(Santa Barbara, Calif.) — — An international team of scientists has rescued visual function in laboratory rats with eye disease by using cells similar to stem cells. The research shows the potential for stem cell-based therapies to treat age-related macular degeneration in humans.
A team led by Dennis Clegg, of UC Santa Barbara, and Pete Coffey, of University College London (UCL), published their work in two papers, including one published this week in the journal PloS One. The first paper was published in the October 27 issue of the journal Stem Cells.
The scientists worked with rats that have a mutation which causes a defect in retinal pigmented epithelial (RPE) cells and leads to photoreceptor death and subsequent blindness. Human RPE cells were derived from induced pluripotent stem cells ? — embryonic stem cell-like cells that can be made from virtually any cell in the body, thus avoiding the controversy involved in using stem cells derived from embryos. Pluripotent means that the cells can become almost any cell in the body.
In experiments spearheaded by UCL’s Amanda Carr, the team found that by surgically inserting stem cell-derived RPE into the retinas of the rats before photoreceptor degeneration, vision was retained. They found that the rats receiving the transplant tracked their visual focus in the direction of moving patterns more efficiently than control groups that did not receive a transplant.
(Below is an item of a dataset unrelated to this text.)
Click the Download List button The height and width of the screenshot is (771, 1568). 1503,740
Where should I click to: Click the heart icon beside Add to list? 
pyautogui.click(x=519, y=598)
“Although much work remains to be done, we believe our results underscore the potential for stem-cell based therapies in the treatment of age-related macular degeneration,” said Sherry Hikita, an author on both papers and director of UCSB’s Laboratory for Stem Cell Biology.
Dave Buchholz, first author of the article in Stem Cells, explained that by using induced stem cells that can be derived from patients, the scientists avoid immune rejection that might occur when using embryonic stem cells.
According to Buchholz, “RPE cells are essential for visual function. Without RPE, the rod and cone photoreceptors die, resulting in blindness. This is the basic progression in age-related macular degeneration. The hope is that by transplanting fresh RPE, derived from induced pluripotent stem cells, the photoreceptors will stay healthy, preventing vision loss.”
The research is the result of a collaboration between research groups led by Clegg, professor in the Department of Molecular, Cellular & Developmental Biology and co-director of UCSB’s Center for Stem Cell Biology and Engineering, and Pete Coffey, professor of Cellular Therapy and Visual Sciences at University College London and director of the London Project to Cure Blindness. Other authors include Amanda Carr, Anthony Vugler, Jean Lawrence, Carlos Gias, Li Li Chen, Ahmad Ahmado, Ma’ayan Semo, Matthew Smart, Shazeen Hasan, and Lyndon da Cruz at UCL, and Buchholz, Hikita, Teisha Rowland, Amy Friedrich, Cassidy Hinman, and Lincoln Johnson at UCSB.